## Problems
1. Answer these questions from the thread on shellac under spar varnish.
(a) What finish was suggested for the stripped mahogany bar?
(b) What property of shellac worries DeanV for exterior use?
(c) Which product is named as a 100% wax-free shellac?
2. In the thread on shellac under spar varnish, turn the paragraph beginning "Most shellacs have a wax content" into a short bulleted list that keeps its main facts.

## Document passage
__________________________________________________

# Shellac under spar varnish



## Bender (Aug 10, 2008)

So I might have put my foot in my mouth, but I'm not convinced I'm wrong.

Over on CT someone asked about stripping a mahogany bar down and refinishing it.
Someone suggested putting down 2 coats of shellac and then a few coats of spar varnish. I said no to the shellac under spar. I didn't think they were compatible? Am I wrong?


----------



## DeanV (Apr 18, 2007)

If it is a dewaxed shellac, I think it would be fine. Otherwise, there may be problems. I could be wrong, but that is my understanding.


----------



## Bender (Aug 10, 2008)

I don't know Dean, I can't put my finger on it but it seems wrong.
(and I don't want to admit I'm wrong)


----------



## DeanV (Apr 18, 2007)

I would be worried about flexibility of shellac for exterior application though.


----------



## Private_Estate (Feb 13, 2009)

DeanV said:


> If it is a dewaxed shellac, I think it would be fine. Otherwise, there may be problems. I could be wrong, but that is my understanding.


 
100% correct. 

When applying a spar varnish over a conventional shellac it's not uncommon to actually see the varnish "creep" on top of the wax based shellac.

Most shellacs have a wax content. Zinsser Seal Coat is a 100% wax free shellac formula. Makes an excellent sanding sealer under any clear top coat and can be used "inbetween" a wax based shellac and a urethane/polyurethane/varish/spar varish resulting in stable adhesion.

P.E.


----------

__________________________________________________

Rows of pointing data:
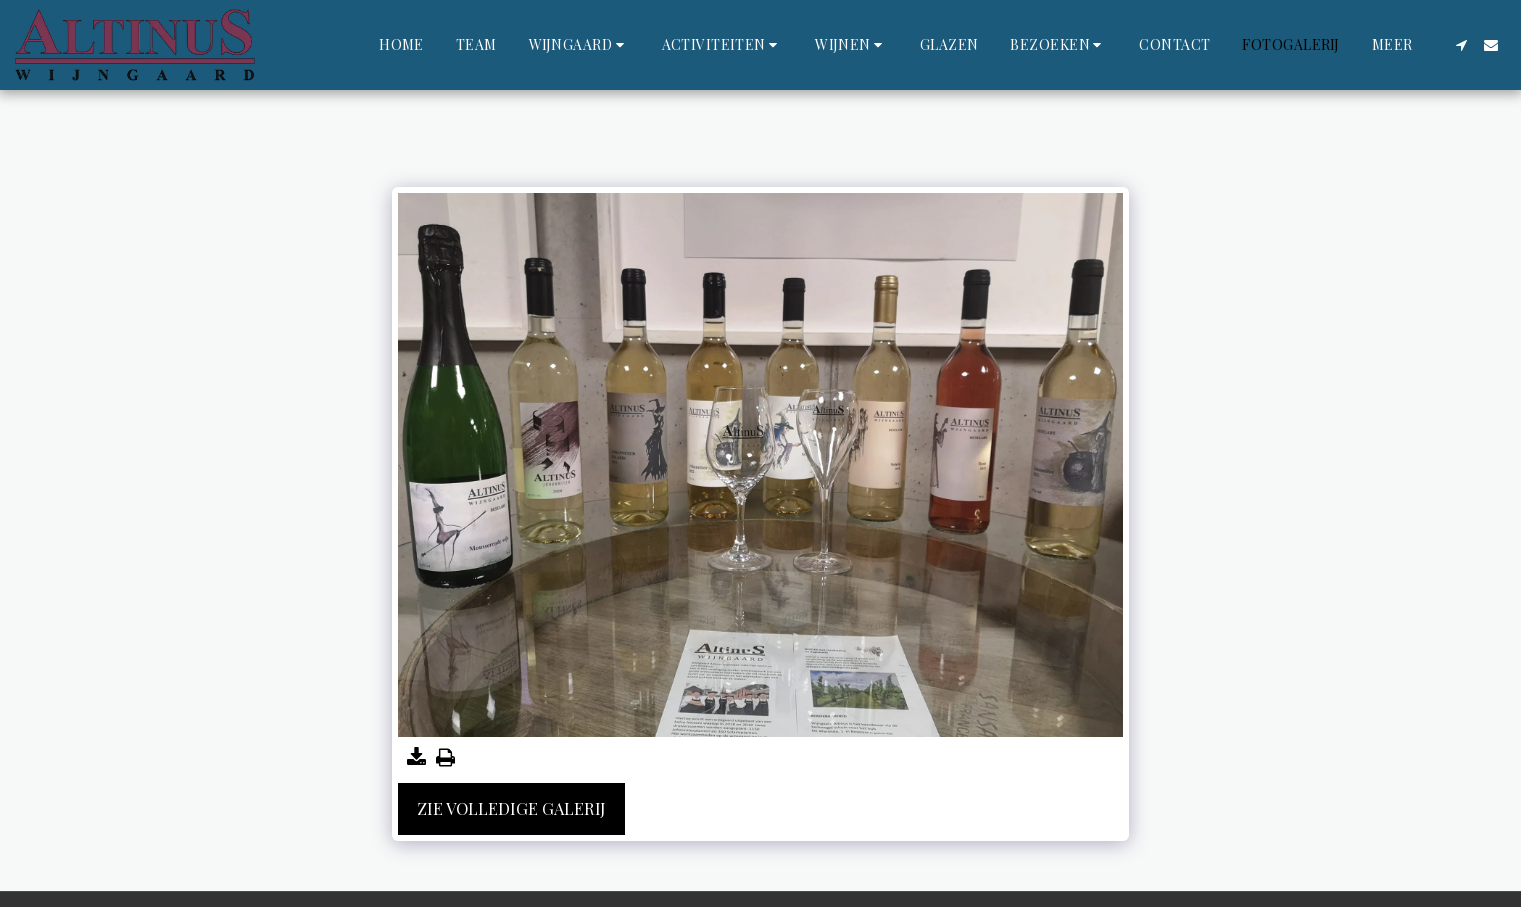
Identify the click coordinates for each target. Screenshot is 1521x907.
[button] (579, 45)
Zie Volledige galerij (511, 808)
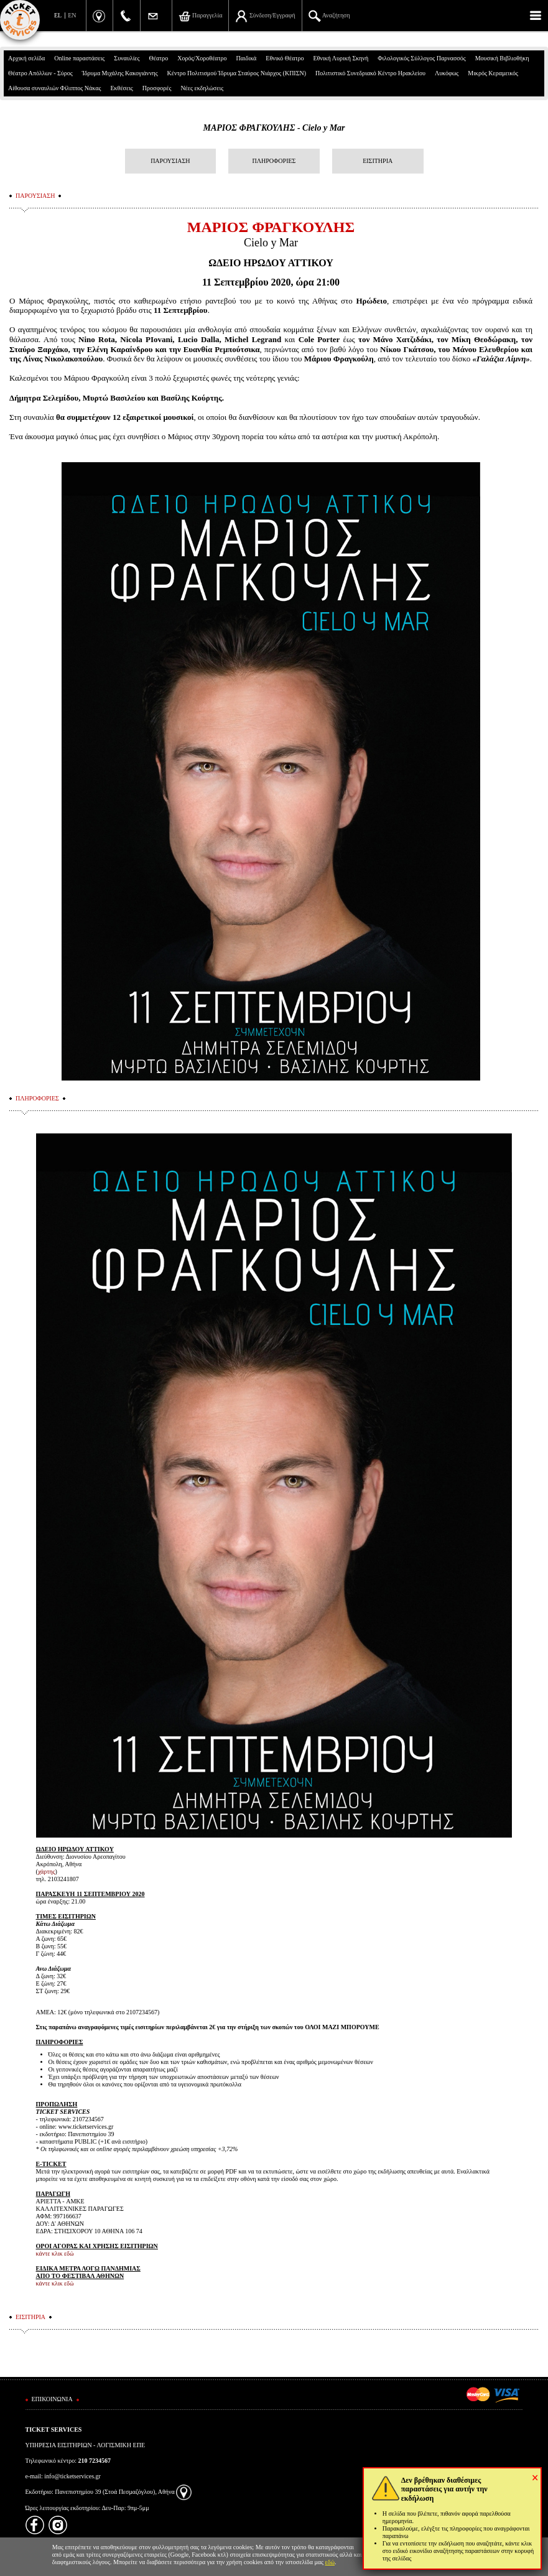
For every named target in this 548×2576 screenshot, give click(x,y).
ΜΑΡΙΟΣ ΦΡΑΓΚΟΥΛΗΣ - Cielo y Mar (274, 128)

__________________________________________________

## Responses to the exercise
1.
(a) Two coats of shellac followed by a few coats of spar varnish.
(b) Its flexibility.
(c) Zinsser Seal Coat.

2.
- Most shellacs contain wax.
- Zinsser Seal Coat is a 100% wax-free shellac formula.
- It makes an excellent sanding sealer under any clear top coat.
- It can go between a wax-based shellac and a urethane, polyurethane, varnish, or spar varnish to give stable adhesion.